‘Finding Nemo’

The latest Pixar-Disney collaboration has heart and plenty of fun along the way.   [G]

By: Jay Boyar
   Finding Nemo is a find.
   A computer-animated undersea adventure from those dependable Pixar pros, it has humor, heart and a storytelling style that can only be called fluid.
   This is one fish story you can really believe in. And it’s also a father-and-son story — the son being Nemo and his father being Marlin, both of them small, orange-and-white clown fish who live in a sea anemone.

"Three
Three sensitive sharks — a great white named Bruce, a hammerhead named Anchor and a mako named Chum — extend a friendly invitation to Marlin the clown fish and Dory the blue tang in Finding Nemo.


   If Marlin is an overprotective dad, that’s understandable. Early in the film, he loses his wife and a zillion baby eggs to a predator’s assault that only he and Nemo survive.
   "I promise I will never let anything happen to you, Nemo," vows Marlin, gazing solemnly at his still unhatched son.
   Yet Nemo is barely out of his shell when he’s captured by a human skin diver and trapped in an aquarium. Distraught and determined, Marlin sets out on a journey to locate his son.
   Is this starting to sound a little grim? Well, relax. Marlin’s desperate quest may give the movie its heart, but there’s plenty of fun along the way.
   The story takes place on two fronts, Marlin’s journey and Nemo’s captivity, with the emphasis on the former. It’s unexpected, and refreshing, that the adult, not the kid, turns out to be the main character in this family-friendly toon.
   It’s funny that Albert Brooks (The In-Laws), at his neurotic best, provides the humorously flat voice of father fish. Marlin may be a clown fish but he’s a worrier, not a jokester. In fact, whenever he attempts to tell his favorite joke — something about a mollusk and a sea cucumber — he, so to speak, flounders.
   For most of his journey, Marlin is paired with a lovely blue tang (voiced by Ellen DeGeneres) with short-term memory problems.
   "Can I help you?" the tang asks Marlin in impersonal store-clerk tones, after she has known him for a while. But eventually, just being with Marlin seems to improve her memory.
   Much of the fun of Finding Nemo is in the variety of characters that Marlin meets along the way, and in the visual variety of the ways they’re presented. Each character has his or her own distinctive method of moving through the water, and each sequence has its own look and feel.
   Among those Marlin meets is a sea-turtle dude, whose hilariously spacey voice is that of first-time director Andrew Stanton. Marlin also encounters a school of fish that does collective impressions, a jungle of dangerous jellyfish and a trio of sharks (Barry Humphries, Eric Bana and Bruce Spence) that form a support group for not eating fish.
   "Fish are friends, not food," they pledge, just before they fall off the wagon.

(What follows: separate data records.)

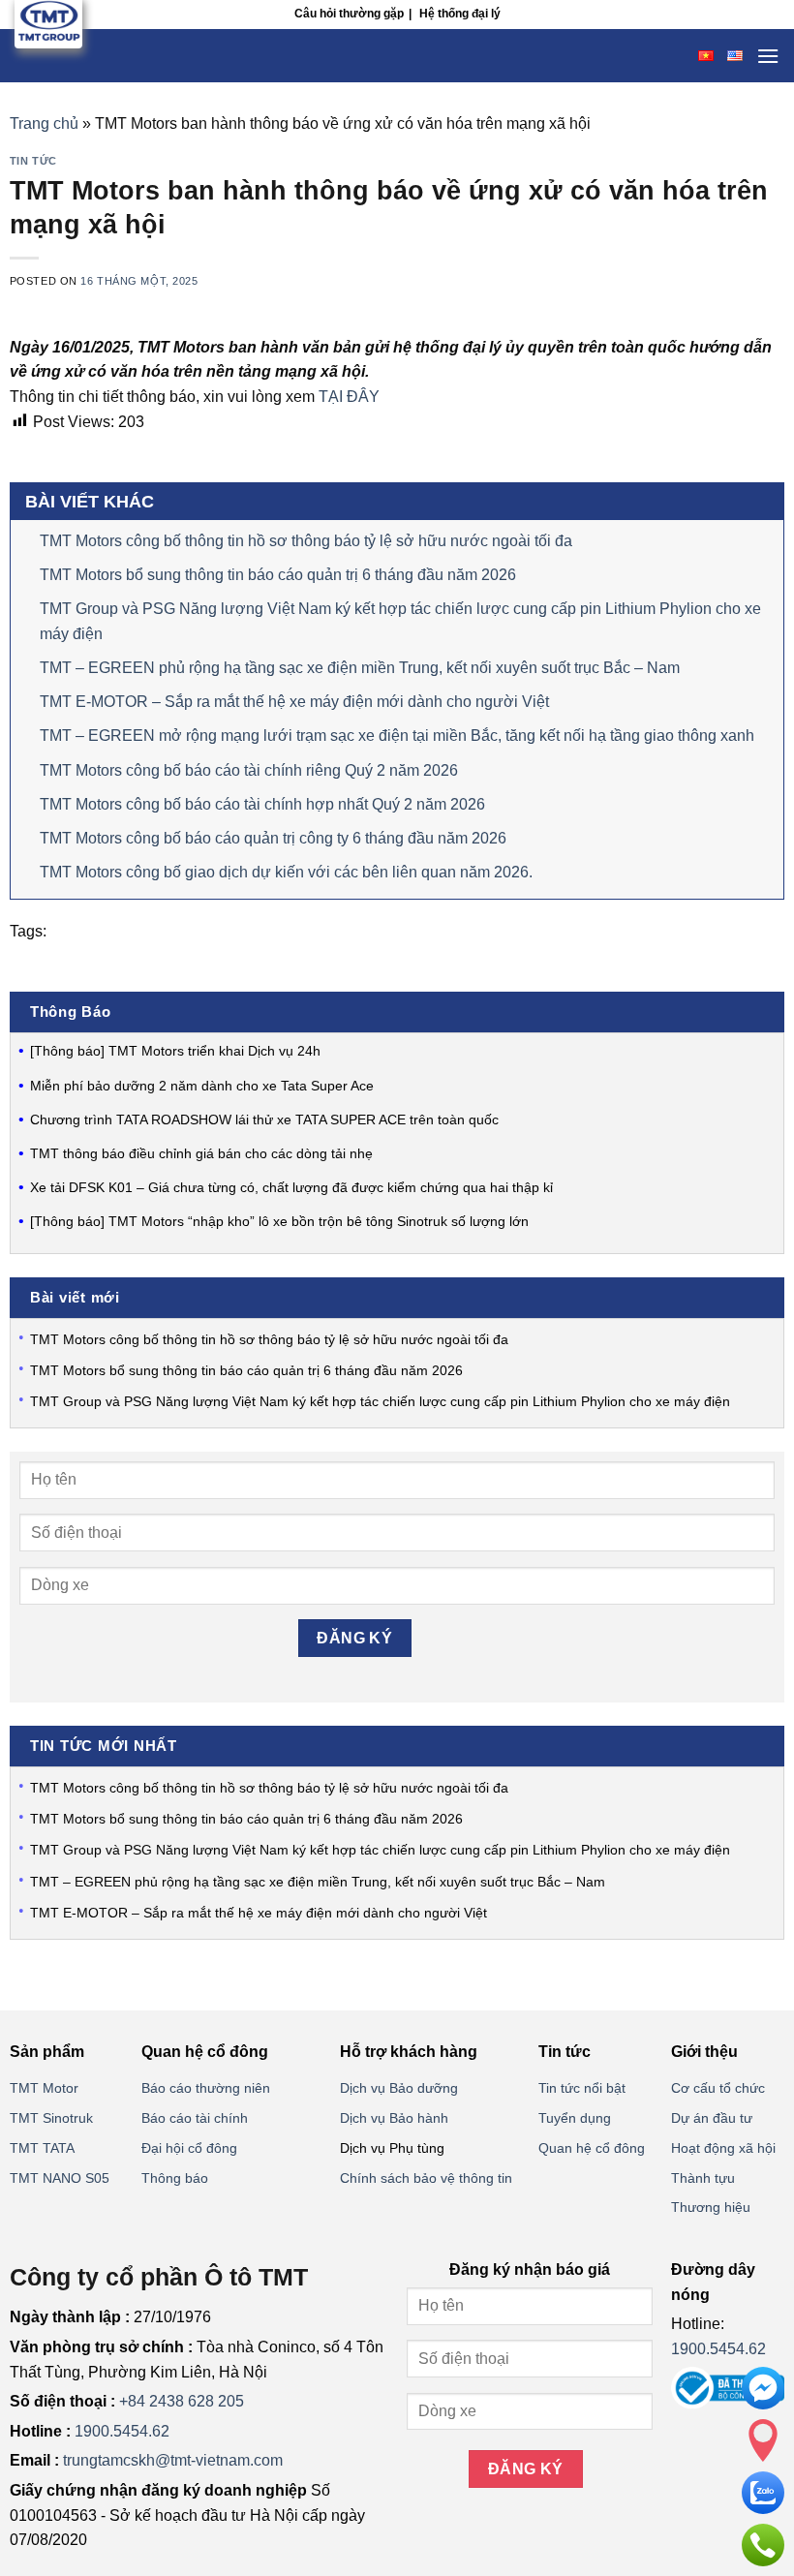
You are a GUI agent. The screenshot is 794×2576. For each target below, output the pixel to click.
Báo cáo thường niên (205, 2088)
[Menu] (767, 55)
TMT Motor (44, 2088)
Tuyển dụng (574, 2118)
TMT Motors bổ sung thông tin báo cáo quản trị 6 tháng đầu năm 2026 (278, 575)
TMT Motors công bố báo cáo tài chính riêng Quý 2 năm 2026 (249, 770)
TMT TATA (42, 2148)
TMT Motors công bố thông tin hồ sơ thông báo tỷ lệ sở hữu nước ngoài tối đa (306, 541)
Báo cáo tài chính (194, 2118)
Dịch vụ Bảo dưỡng (399, 2088)
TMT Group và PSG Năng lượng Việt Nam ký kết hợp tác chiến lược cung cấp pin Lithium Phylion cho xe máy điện (380, 1401)
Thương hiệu (710, 2207)
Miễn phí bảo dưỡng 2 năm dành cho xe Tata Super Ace (202, 1085)
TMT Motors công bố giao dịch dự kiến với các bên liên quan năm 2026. (286, 872)
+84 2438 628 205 (181, 2401)
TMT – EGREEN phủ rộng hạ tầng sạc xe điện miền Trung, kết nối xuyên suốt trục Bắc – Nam (360, 667)
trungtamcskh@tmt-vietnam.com (173, 2460)
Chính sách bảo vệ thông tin (426, 2178)
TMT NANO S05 (59, 2178)
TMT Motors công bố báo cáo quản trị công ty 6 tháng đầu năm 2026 (273, 838)
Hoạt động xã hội (723, 2148)
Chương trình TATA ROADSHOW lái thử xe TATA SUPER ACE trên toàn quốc (264, 1119)
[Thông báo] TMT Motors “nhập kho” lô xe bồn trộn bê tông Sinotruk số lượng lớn (279, 1221)
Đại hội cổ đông (189, 2148)
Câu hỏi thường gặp (349, 13)
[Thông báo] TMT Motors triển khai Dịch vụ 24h (175, 1050)
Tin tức (33, 161)
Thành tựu (703, 2178)
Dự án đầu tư (711, 2118)
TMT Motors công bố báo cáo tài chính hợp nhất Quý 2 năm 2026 (262, 804)
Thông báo (174, 2178)
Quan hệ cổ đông (591, 2148)
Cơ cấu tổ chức (718, 2088)
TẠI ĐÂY (349, 396)
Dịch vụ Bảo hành (394, 2118)
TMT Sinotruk (51, 2118)
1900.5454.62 (122, 2431)
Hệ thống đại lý (460, 13)
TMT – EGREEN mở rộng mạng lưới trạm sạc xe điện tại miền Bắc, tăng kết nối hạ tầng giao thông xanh (397, 735)
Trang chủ (44, 123)
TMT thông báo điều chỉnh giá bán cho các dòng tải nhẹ (201, 1153)
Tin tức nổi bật (582, 2088)
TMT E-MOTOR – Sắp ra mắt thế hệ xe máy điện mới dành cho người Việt (294, 701)
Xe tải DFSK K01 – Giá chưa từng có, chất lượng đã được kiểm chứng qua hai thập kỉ (291, 1187)
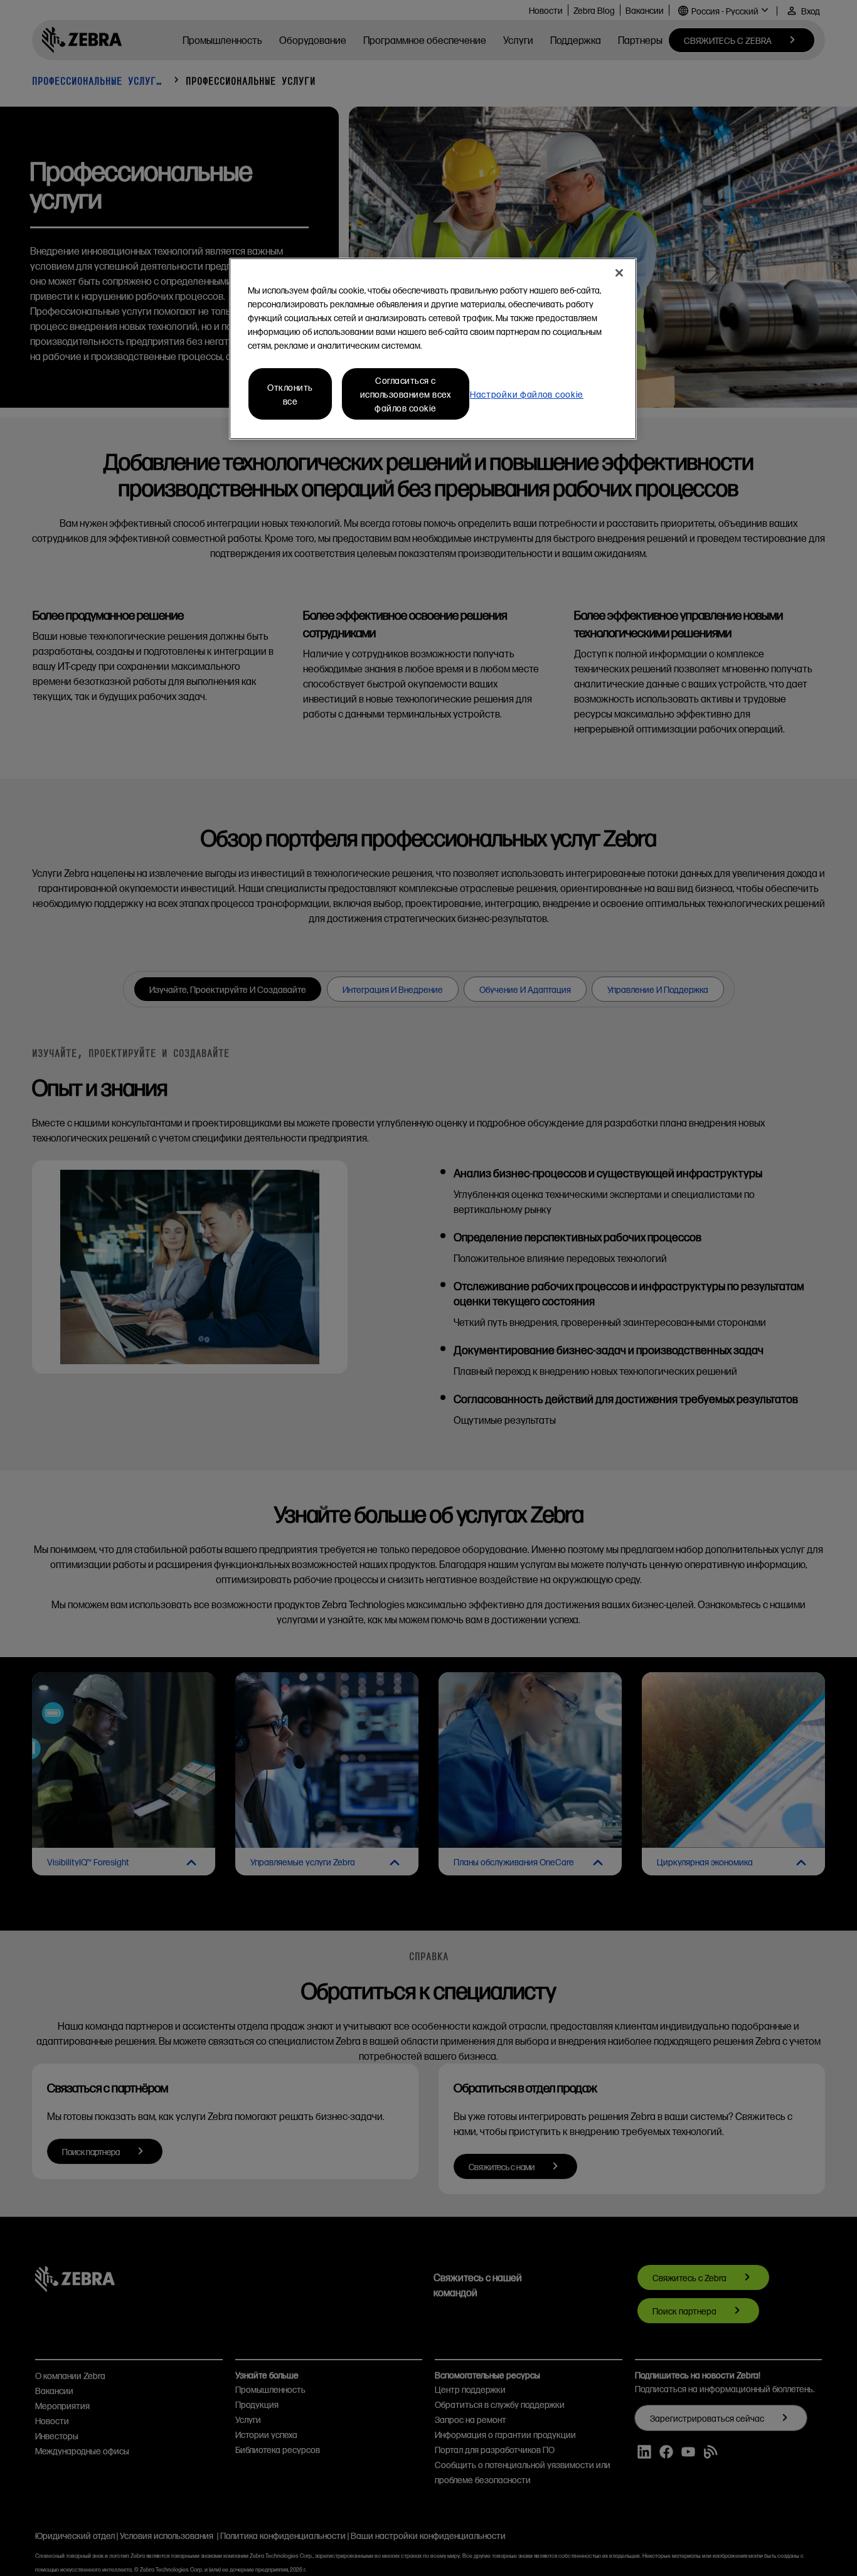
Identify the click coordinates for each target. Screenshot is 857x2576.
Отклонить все (290, 393)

Little Nemo (Alexander Gould), meanwhile, makes new friends in a dentist’s-office aquarium, including an amusingly adhesive starfish (Allison Janney), an explosive blowfish (Brad Garrett), a French shrimp (Joe Ranft) with neat-freak tendencies and a tough-but-sympathetic moorish idol (Willem Dafoe). It’s a hoot that all these aquatic characters, plus a pelican (Geoffrey Rush) that visits from time to time, seem to know everything there is to know about dentistry.
   In fact, it’s all pretty much a hoot. This latest Pixar-Disney collaboration lives up to the proud, new tradition of Monsters, Inc., A Bug’s Life and the Toy Story films.